◆ **Page**
──────────────────────────────

OPERATING EXPENSES - Operating expenses include the costs associated with the
Company's network of Account Managers and branch offices, including Account
Manager compensation, rent, other office expenses and advertising for temporary
employees, and corporate office expenses, such as the salaries of corporate
operations and support personnel, management compensation, Account Manager
recruiting and training expenses, corporate advertising and promotion, rent and
other general and administrative expenses. Operating expenses increased 15.8%
from $4,661,000 for the three months ended March 31, 1997, to $5,397,000 for the
three months ended March 31, 1998. Operating expenses as a percentage of
revenues decreased from 19.8% in the 1997 period to 18.9% in the 1998 period.
This result was primarily attributable to improved Account Manager productivity
and leveraging a more efficient centralized support system over a larger revenue
base.

INTEREST INCOME - Interest income increased 94.8% from $155,000 for the three
months ended March 31, 1997, to $302,000 for the three months ended March 31,
1998, primarily as a result of interest earned on higher interest-bearing cash,
cash equivalent and marketable security account balances in the 1998 period.

PROVISION FOR INCOME TAXES - Provision for income taxes increased 40.1% from
$999,000 for the three months ended March 31, 1997 to $1,400,000 for the three
months ended March 31, 1998. The Company's effective tax rate decreased from
38.0% in the 1997 period to 37.7% in the 1998 period.


11
12
PART I - FINANCIAL INFORMATION


ITEM 2 - MANAGEMENT'S DISCUSSION AND ANALYSIS OF FINANCIAL CONDITION AND RESULTS
OF OPERATIONS


LIQUIDITY AND CAPITAL RESOURCES:


The Company's primary sources of cash for the three months ended March 31, 1997
and 1998 were funds provided by operating activities. For the three months ended
March 31, 1997, operating activities provided $3,290,000 of cash compared to
$4,207,000 for the three months ended March 31, 1998. This increase was
primarily attributable to an increase in accounts payable and accrued expenses,
income taxes payable and higher net income. The increase was partially offset by
an increase in accounts receivable and prepaid expenses.

──────────────────────────────

◆ **Data entries**
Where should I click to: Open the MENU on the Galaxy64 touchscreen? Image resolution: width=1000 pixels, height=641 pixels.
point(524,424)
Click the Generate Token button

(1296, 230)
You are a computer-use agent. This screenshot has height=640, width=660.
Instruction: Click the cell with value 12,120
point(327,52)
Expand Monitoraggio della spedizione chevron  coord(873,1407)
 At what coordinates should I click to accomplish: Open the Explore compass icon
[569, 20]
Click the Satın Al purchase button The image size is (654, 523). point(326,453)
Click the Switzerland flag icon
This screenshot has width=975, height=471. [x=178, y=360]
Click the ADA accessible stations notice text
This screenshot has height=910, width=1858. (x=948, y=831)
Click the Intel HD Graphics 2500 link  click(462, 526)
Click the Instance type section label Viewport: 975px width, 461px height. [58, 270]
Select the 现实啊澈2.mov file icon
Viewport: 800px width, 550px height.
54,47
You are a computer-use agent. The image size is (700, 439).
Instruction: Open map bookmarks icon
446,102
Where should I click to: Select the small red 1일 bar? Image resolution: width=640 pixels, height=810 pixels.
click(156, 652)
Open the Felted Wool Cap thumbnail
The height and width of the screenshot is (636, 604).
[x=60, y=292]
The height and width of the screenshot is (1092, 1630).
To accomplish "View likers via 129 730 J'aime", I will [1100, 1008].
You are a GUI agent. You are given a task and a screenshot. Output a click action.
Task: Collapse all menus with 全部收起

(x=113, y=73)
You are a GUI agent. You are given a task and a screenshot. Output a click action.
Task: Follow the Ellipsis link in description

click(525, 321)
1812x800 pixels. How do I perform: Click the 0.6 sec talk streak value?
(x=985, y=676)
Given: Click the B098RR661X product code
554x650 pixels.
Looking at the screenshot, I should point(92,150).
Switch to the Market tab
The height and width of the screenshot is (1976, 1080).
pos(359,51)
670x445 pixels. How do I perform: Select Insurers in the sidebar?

──────────────────────────────

◆ **Things to do**
[1] In the financial report, how much were operating expenses for the three months ended March 31, 1998?
[2] For each statement, say whether it agrees with the financial report: (a) Interest income rose 94.8% between the two periods. (b) The effective tax rate rose from 37.7% to 38.0%. (c) Operating expenses as a percentage of revenues went down.
The items are separate material, unrelated to the financial report.

◆ **Answers to each task**
[1] $5,397,000

[2]
(a) Yes: "Interest income increased 94.8% from $155,000 for the three months ended March 31, 1997, to $302,000 for the three months ended March 31, 1998"
(b) No: "The Company's effective tax rate decreased from 38.0% in the 1997 period to 37.7% in the 1998 period."
(c) Yes: "Operating expenses as a percentage of revenues decreased from 19.8% in the 1997 period to 18.9% in the 1998 period."